Hi Liz, Have you read The Girl with No Hair to your daughter? I suggest getting it and talking to her about new spots. It is only a matter of time before they either get bigger or she notices. We maintain being up front with Samantha about her Alopecia and never kept anything from her. While I cry inside it has helped to be very accepting of her alopecia and all the ups and downs she may face in her life. Have you contacted CAP yet? If you go to www.hairclub.com there will be a link to the kids club. You need to call and get the application and then locate a hair club for men in your area. You will need a doctors signature on the form because of the tape, but it could be just your ped.
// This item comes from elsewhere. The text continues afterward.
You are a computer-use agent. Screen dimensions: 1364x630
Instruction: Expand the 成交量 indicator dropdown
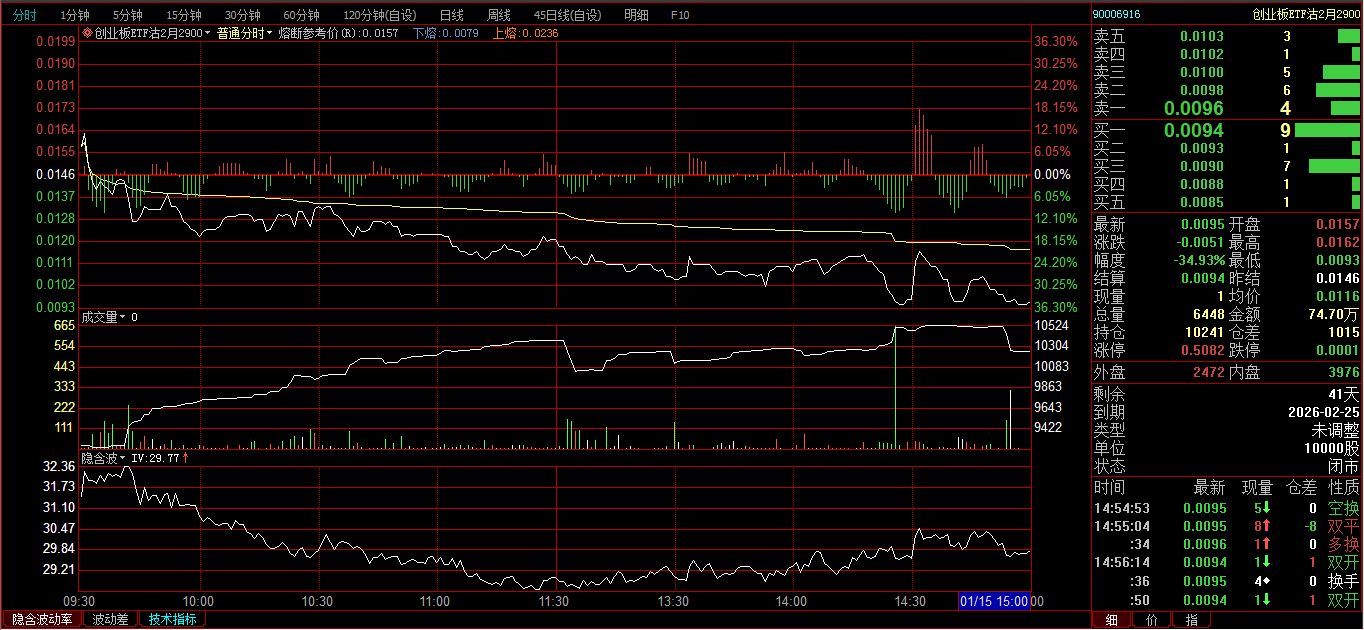tap(124, 317)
They provide 3 free wigs a year and they will do a good job matching her hair color and type of hair. If you are looking for something that is not a wig and pretty and comfy in the warmer weather I suggest www.hatswithhair.com. Sam wore the hairdannas which is hair sewn into a microfiber headband. She LOVED them. and you can wear them wit the hair she she has. T he woman will send you hair sample colors. I send her a pic of Sam and she sent me a few that was a potentially good match. They are expensive, but worth it. How is Megan doing otherwise? Cindy

Hi Liz,

Do you know about the Childrens Alopecia Project? www.childlrensalopeciaproject.org. They did there first kids conference last summer and have another one planned for this Aug. They also offer different kinds of support based on your childs needs. You can contact Betsy. She is great. My daughter was 6 by the time she lost all of hair and now at age 8 it is almost all back. She wore a wig for almost 2 yrs. Do you know about the Kids Club? We got wigs for free from them. Let me know if I can be of any help. Cindy

Hi Liz, Welcome to AW..How are you? I am mom to an 8 yr old daughter..Cindy

welcome! this is a great place for friends and support!